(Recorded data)

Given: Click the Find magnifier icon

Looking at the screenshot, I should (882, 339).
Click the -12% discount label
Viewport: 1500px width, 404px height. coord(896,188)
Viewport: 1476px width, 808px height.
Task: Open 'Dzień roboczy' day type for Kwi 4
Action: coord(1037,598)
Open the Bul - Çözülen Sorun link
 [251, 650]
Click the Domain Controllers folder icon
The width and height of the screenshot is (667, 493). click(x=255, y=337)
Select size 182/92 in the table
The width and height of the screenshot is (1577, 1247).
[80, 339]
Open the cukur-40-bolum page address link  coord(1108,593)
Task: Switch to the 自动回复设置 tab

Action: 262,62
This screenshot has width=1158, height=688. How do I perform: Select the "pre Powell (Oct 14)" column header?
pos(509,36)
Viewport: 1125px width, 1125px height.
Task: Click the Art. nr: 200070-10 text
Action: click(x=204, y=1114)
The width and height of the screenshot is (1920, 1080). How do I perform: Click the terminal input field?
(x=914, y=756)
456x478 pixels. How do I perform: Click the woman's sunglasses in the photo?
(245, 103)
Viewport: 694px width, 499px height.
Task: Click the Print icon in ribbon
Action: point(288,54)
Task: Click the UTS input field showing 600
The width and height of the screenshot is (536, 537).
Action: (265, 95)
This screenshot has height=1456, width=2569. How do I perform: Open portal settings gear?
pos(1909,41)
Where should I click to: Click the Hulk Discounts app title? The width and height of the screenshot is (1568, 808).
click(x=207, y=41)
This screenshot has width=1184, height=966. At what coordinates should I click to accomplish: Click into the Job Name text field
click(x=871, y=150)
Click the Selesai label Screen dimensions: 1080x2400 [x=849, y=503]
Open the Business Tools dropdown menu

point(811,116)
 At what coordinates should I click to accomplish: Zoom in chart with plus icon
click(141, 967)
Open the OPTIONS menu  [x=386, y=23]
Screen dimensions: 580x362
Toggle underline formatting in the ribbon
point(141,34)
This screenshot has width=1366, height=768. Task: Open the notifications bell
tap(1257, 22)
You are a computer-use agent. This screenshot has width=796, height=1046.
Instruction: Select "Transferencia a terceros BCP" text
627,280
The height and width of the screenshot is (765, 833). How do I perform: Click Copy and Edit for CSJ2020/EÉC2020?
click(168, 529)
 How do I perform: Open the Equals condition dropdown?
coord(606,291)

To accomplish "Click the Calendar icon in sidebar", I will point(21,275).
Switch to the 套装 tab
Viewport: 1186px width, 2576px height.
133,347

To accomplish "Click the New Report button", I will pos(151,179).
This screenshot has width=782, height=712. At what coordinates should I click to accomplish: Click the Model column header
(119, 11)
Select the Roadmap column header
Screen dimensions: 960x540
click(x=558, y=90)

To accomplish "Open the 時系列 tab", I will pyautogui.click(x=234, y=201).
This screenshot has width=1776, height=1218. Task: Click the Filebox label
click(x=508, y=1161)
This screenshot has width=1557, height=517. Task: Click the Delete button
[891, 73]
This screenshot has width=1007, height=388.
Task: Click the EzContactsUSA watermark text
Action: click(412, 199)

[Required work]: Please copy every line of the records above in which "will" appears.

[Expected answer]:
To accomplish "Click the Calendar icon in sidebar", I will point(21,275).
To accomplish "Click the New Report button", I will pos(151,179).
To accomplish "Open the 時系列 tab", I will pyautogui.click(x=234, y=201).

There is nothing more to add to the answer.